The graph is the equation

Every pair \((x, y)\) that satisfies \(y = mx + b\) lies on the line. Every pair that doesn’t satisfy it lies off the line. The line isn’t a picture of the equation — it is the equation, drawn in space. This means you can read information off the graph the same way you’d get it from the algebra: find an \(x\) on the horizontal axis, trace up to the line, and read the matching \(y\) on the vertical axis. Or go the other way: find a \(y\), trace across to the line, read the \(x\).

This two-way reading becomes powerful when you have two lines on the same graph. Where they cross, both equations are satisfied at once — that intersection point is the solution to a system of two equations.

15.4 Worked examples

Example 1 — Distance and time (Sciences).

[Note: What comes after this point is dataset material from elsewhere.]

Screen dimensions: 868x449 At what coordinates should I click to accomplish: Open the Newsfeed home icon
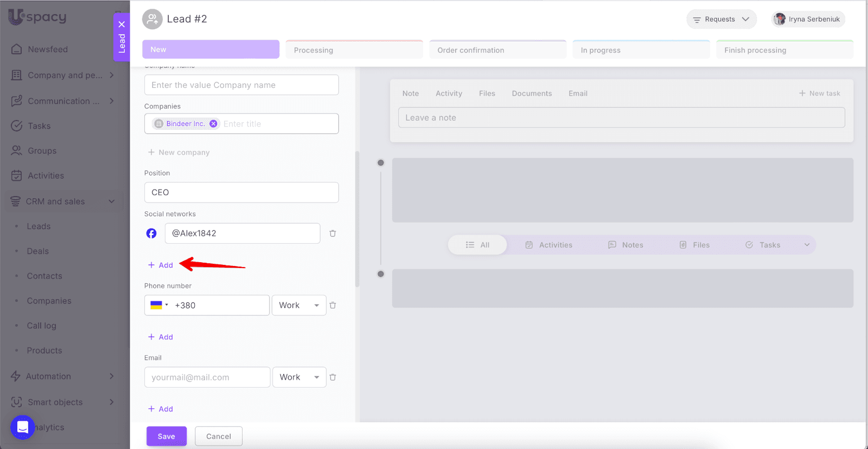coord(17,49)
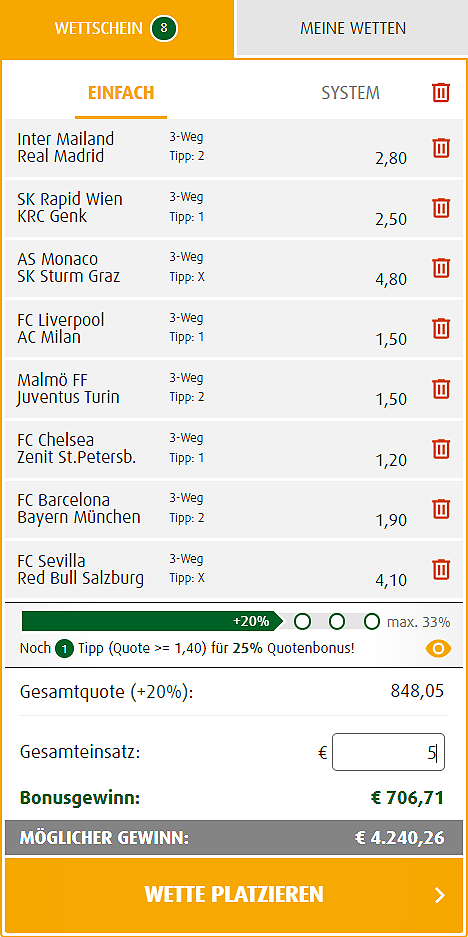The width and height of the screenshot is (468, 937).
Task: Focus the Gesamteinsatz stake input field
Action: 389,752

You cycle to school at a steady 12 km/h. Your school is 6 km away. Write an equation for your distance from school, and graph it.

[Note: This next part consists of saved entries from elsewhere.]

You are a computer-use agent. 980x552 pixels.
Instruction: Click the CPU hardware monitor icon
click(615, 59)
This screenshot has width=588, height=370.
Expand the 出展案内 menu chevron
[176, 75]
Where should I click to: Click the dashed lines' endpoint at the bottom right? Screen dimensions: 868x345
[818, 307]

Let \(x\) = time in hours since you left home. Let \(y\) = distance from home, in kilometres.

At a steady speed:

\[y = 12x\]

This is \(y = mx + b\) with \(m = 12\) and \(b = 0\).

\(x\) (hours)	\(y\) (km from home)
0	0
0.25	3
0.5	6

The slope is 12 — for every hour, you cover 12 km. The y-intercept is 0 — at time zero you’re still at home. The graph is a line from the origin, rising steeply. Reading from the graph: after 0.25 hours (15 minutes) you’re 3 km along.

You arrive at school when \(y = 6\). Solve: \(12x = 6\), so \(x = 0.5\) hours. That’s 30 minutes. Confirmed by the table.

Slope = speed in a distance-time graph. This is not a coincidence — it’s exactly what slope means physically.

Example 2 — Phone plan (Finance).

Your data plan costs £8 per month fixed, plus £3 for each extra GB you use. Write and graph the monthly cost equation.

\[y = 3x + 8\]

where \(x\) = extra GB used, \(y\) = total cost in £.

Method 2 (slope-intercept): Plot \((0, 8)\) — that’s the standing charge. Slope is 3, so from \((0, 8)\) go 1 right and 3 up to \((1, 11)\). Draw the line.

\(x\) (extra GB)	\(y\) (cost, £)
0	8
1	11
2	14
4	20

Reading from the graph: 3 extra GB costs £17. When does the bill hit £26? Set \(y = 26\): \(3x + 8 = 26\), so \(3x = 18\), \(x = 6\) GB. The algebra and the graph tell the same story.

Example 3 — Points scored (Sport).

A basketball player scores an average of 18 points per game. She has already played 4 games. Write a formula for her total points, and find when she’ll have 144 total.

\[y = 18x + 72\]

Wait — where does the 72 come from? She already has \(18 \times 4 = 72\) points from those 4 games. So \(b = 72\) (her running total at the start of tracking), and \(m = 18\) (she adds 18 each game).

Plot: start at \((0, 72)\) — that’s game zero from now, 72 points already. Each game adds 18. From the graph, you can see she hits 144 points after 4 more games.

Check: \(18x + 72 = 144\), so \(18x = 72\), \(x = 4\). Yes.

Slope = rate — in any graph where the y-axis tracks a total and the x-axis tracks time or count, slope is the rate of change. How fast the total grows.

Example 4 — Computing: screen coordinates.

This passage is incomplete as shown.